On Ryan’s budget plan, Chuck Marr detailed how its tax proposals would primarily help upper-income households and do nothing to reduce the deficit.
On taxes, we released a chart showing that the United States collects less in taxes as a share of the economy than nearly any other developed country. Chuck Marr explained why a temporary tax holiday for overseas corporate profits wouldn’t produce the promised economic and job-creation benefits.
On the deficit, Chad Stone outlined flaws in former U.S. Comptroller General David Walker’s testimony on long-term budget issues.
On the economy, Chad Stone illustrated that U.S. economic growth slowed in the first quarter of 2011 and discussed the policy implications.
On Medicaid, Judy Solomon debunked Wisconsin Governor Scott Walker’s arguments for block-granting Medicaid.
On state pensions, Liz McNichol explained why state pension funds are in better shape than a recent Pew report suggests.
On state EITCs, Erica Williams lamented Republicans’ declining support for EITCs in many states.

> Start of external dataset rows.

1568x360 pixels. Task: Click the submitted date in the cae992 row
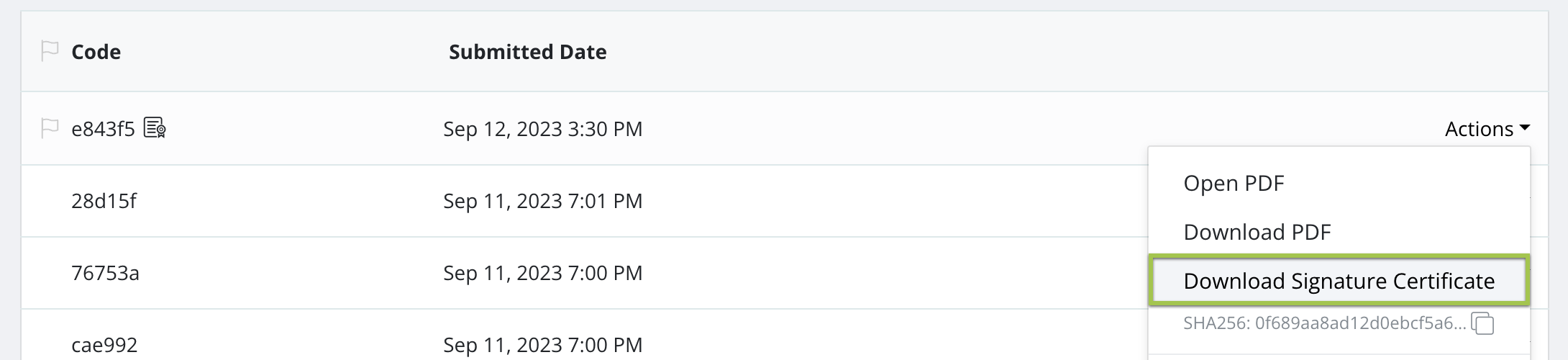click(x=542, y=345)
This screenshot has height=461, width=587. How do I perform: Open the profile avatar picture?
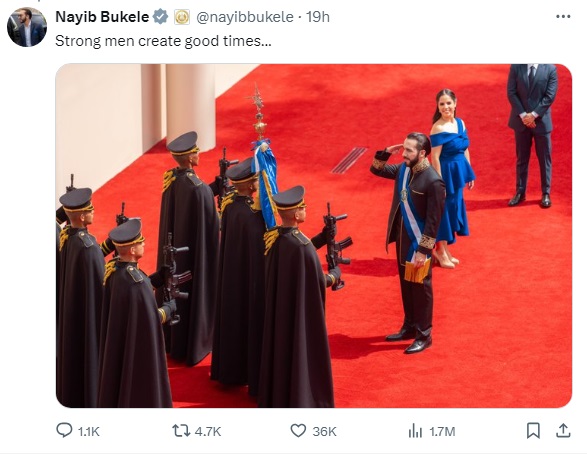27,27
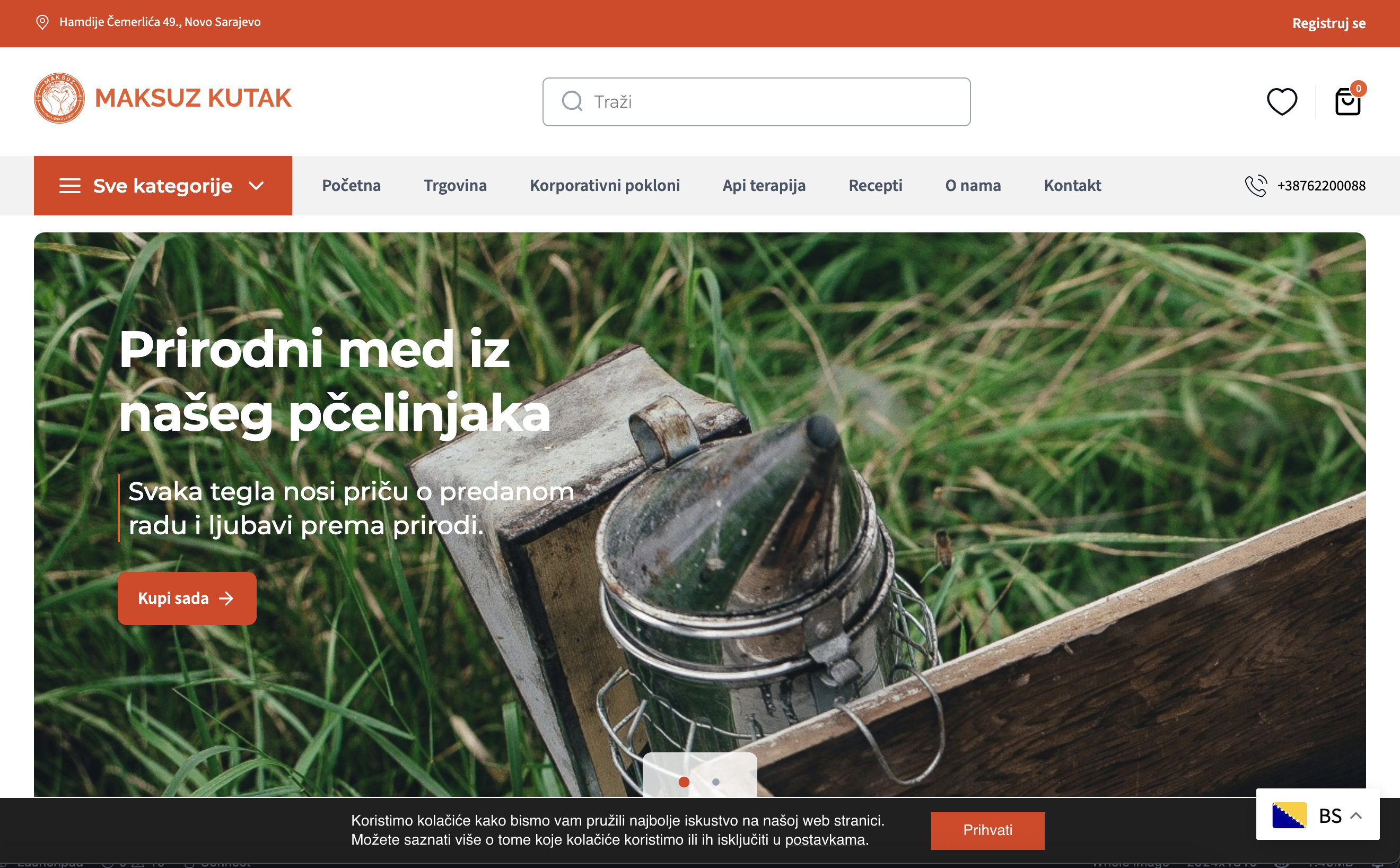Image resolution: width=1400 pixels, height=868 pixels.
Task: Open the wishlist heart icon
Action: coord(1282,102)
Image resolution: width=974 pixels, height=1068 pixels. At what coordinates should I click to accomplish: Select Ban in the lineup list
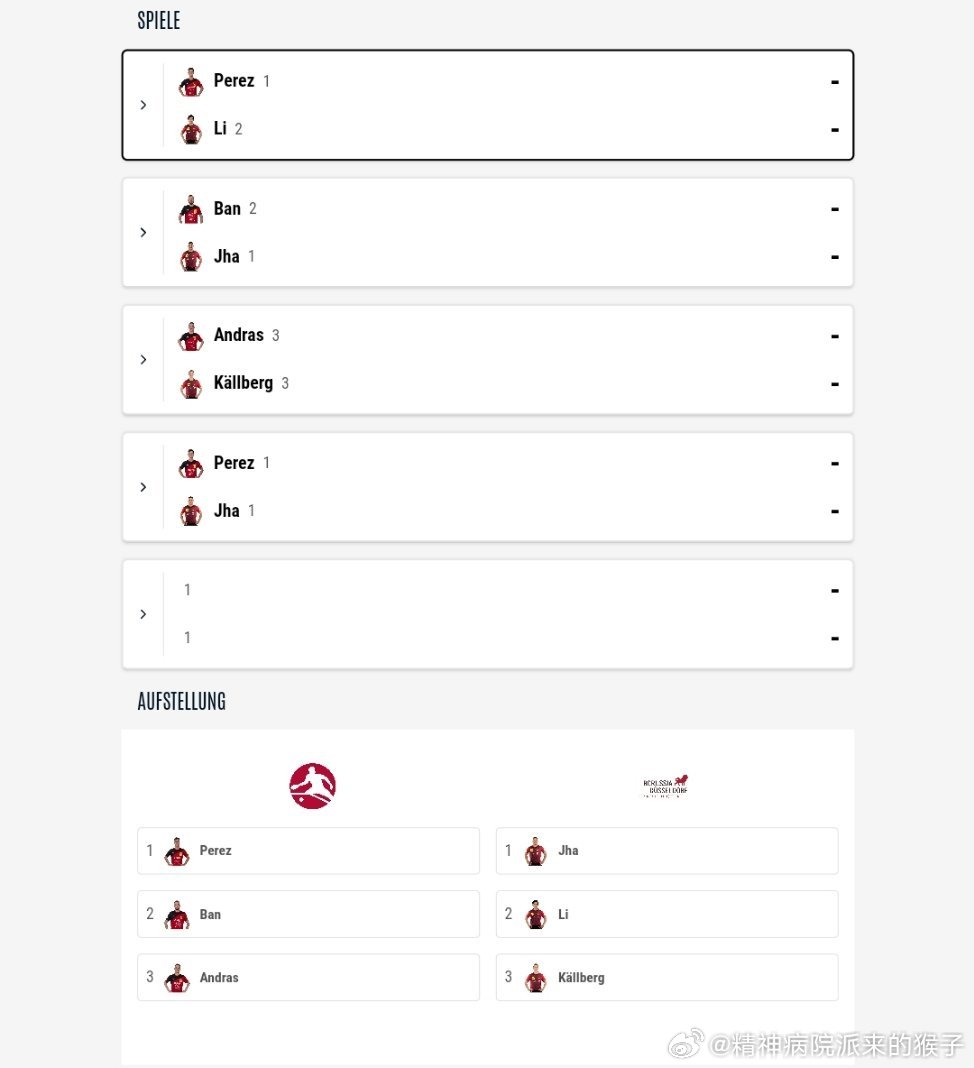click(x=309, y=914)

In other news, we showed that the House budget’s tax proposals ignore deficit reduction and focus on high-income tax cuts,
the impact of the House budget on housing and community development programs, and examined the harmful consequences of a federal proposal to restrict states’ ability to tax corporations that do business within their borders. We also updated our chartbook detailing the Great Recession’s impact on the U.S. economy.